In this paper, we present a corpus for heritage Bosnian/Croatian/Montenegrin/Serbian (BCMS) spoken in German-speaking Switzerland. The corpus consists of elicited conversations between 29 second-generation speakers originating from different regions of former Yugoslavia. In total, the corpus contains 30 turn-aligned transcripts with an average length of 6 min. It is enriched with extensive speakers' metadata, annotations, and pre-calculated corpus counts. The corpus can be accessed through an interactive corpus platform that allows for browsing, querying, and filtering, but also for creating and sharing custom annotations. Principal user groups we address with this corpus are researchers of heritage BCMS, as well as students and teachers of BCMS living in diaspora. In addition to introducing the corpus platform and the workflows we adopted to create it, we also present a case study on BCMS spoken by a pair of siblings who participated in the map task, and discuss advantages and challenges of using this corpus platform for linguistic research.

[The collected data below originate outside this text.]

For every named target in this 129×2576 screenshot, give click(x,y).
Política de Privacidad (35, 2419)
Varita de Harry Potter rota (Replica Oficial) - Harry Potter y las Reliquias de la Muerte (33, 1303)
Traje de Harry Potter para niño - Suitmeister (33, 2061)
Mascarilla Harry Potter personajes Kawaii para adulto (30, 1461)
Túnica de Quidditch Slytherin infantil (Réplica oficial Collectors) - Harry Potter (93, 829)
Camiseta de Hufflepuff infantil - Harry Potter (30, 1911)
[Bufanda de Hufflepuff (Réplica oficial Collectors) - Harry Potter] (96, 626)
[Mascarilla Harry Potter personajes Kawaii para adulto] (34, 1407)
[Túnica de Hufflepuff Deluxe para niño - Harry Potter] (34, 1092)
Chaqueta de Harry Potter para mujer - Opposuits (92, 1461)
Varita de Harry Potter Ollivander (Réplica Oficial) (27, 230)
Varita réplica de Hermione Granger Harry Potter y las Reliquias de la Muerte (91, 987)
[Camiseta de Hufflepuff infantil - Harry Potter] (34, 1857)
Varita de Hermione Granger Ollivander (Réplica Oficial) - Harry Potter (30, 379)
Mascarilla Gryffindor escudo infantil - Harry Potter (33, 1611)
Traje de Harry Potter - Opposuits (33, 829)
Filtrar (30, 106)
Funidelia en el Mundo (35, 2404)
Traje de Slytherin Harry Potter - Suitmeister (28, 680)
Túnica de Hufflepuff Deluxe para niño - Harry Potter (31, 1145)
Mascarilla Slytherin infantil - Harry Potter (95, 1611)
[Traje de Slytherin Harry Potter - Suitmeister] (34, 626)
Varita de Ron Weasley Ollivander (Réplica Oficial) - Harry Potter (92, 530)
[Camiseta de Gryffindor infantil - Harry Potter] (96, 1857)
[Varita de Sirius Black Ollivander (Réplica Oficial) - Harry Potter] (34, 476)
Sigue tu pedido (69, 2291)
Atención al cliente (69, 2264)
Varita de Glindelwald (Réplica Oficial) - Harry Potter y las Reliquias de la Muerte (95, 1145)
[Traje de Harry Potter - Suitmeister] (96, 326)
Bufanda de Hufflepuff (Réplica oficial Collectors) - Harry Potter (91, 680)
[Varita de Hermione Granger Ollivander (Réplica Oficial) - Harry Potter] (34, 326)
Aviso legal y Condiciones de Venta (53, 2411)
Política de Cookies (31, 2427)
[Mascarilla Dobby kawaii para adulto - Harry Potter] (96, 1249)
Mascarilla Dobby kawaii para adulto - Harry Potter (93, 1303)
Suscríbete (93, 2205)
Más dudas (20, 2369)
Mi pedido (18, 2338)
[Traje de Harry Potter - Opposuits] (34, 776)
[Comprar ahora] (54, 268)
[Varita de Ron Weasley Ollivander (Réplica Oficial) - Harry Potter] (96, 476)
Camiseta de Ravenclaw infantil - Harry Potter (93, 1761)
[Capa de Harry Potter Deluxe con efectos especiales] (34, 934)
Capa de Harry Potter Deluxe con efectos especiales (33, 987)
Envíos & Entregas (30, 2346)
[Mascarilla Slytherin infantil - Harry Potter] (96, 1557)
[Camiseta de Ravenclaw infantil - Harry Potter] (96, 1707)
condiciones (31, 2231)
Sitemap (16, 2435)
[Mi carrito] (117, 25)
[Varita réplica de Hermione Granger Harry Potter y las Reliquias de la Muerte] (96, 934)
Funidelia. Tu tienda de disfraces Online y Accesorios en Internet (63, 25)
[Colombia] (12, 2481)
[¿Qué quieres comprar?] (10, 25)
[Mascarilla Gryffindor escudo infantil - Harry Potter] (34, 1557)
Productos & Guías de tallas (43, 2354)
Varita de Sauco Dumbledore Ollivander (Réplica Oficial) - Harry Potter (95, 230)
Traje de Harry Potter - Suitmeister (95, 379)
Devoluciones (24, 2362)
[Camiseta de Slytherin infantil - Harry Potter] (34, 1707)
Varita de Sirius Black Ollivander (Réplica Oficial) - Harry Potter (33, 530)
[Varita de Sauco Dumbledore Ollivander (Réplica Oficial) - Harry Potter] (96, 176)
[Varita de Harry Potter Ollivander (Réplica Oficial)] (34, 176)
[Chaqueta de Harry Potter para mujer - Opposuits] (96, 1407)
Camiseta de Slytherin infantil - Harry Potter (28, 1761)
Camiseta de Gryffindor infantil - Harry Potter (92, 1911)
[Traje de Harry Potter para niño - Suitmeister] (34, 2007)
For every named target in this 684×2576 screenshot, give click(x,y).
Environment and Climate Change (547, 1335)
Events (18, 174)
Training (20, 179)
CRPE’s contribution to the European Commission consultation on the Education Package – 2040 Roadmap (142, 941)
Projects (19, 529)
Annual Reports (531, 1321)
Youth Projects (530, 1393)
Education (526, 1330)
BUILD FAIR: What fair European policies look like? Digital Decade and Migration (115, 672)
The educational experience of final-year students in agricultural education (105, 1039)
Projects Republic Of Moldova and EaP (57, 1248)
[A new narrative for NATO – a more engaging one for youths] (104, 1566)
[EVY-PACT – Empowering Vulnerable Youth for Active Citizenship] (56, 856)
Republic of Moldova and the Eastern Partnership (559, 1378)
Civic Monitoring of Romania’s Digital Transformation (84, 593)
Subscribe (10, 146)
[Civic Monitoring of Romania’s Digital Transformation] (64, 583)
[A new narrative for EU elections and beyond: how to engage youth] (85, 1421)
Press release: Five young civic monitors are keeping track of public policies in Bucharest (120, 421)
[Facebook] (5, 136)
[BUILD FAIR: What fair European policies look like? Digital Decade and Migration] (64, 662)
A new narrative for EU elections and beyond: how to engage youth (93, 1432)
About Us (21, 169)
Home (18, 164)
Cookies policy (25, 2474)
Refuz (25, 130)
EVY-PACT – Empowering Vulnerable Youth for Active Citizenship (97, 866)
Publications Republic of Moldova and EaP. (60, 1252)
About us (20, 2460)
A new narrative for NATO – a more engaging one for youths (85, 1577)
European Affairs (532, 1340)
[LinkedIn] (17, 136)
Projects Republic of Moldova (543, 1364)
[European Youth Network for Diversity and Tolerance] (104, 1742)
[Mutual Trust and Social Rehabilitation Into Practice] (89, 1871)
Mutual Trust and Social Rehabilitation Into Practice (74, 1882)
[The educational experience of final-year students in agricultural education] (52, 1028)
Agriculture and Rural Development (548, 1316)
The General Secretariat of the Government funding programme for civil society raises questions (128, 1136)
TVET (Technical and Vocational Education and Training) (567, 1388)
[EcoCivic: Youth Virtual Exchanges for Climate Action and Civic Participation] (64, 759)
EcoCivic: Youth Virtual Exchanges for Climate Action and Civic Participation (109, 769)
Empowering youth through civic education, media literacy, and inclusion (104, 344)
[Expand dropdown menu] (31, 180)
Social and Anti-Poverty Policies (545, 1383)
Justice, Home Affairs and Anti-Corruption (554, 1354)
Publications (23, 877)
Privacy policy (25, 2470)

在本文中,我们展示了一个关于在瑞士德语区使用的波斯尼亚/克罗地亚/黑山/塞尔维亚传统语言(BCMS)的语料库。该语料库由来自前南斯拉夫不同地区的29名第二代使用者之间的诱导对话组成。语料库总共包含30份轮流对齐的转录文本,平均长度为6分钟。它还丰富了大量的说话者元数据、注释和预先计算的语料库计数。可以通过一个交互式语料库平台访问该语料库,该平台允许浏览、查询和筛选,还允许创建和共享自定义注释。我们针对这个语料库的主要用户群体是BCMS传统语言的研究人员,以及散居海外的BCMS的学生和教师。除了介绍语料库平台以及我们创建它所采用的工作流程外,我们还展示了一个关于一对参与地图任务的兄弟姐妹所说的BCMS的案例研究,并讨论了使用这个语料库平台进行语言研究的优点和挑战。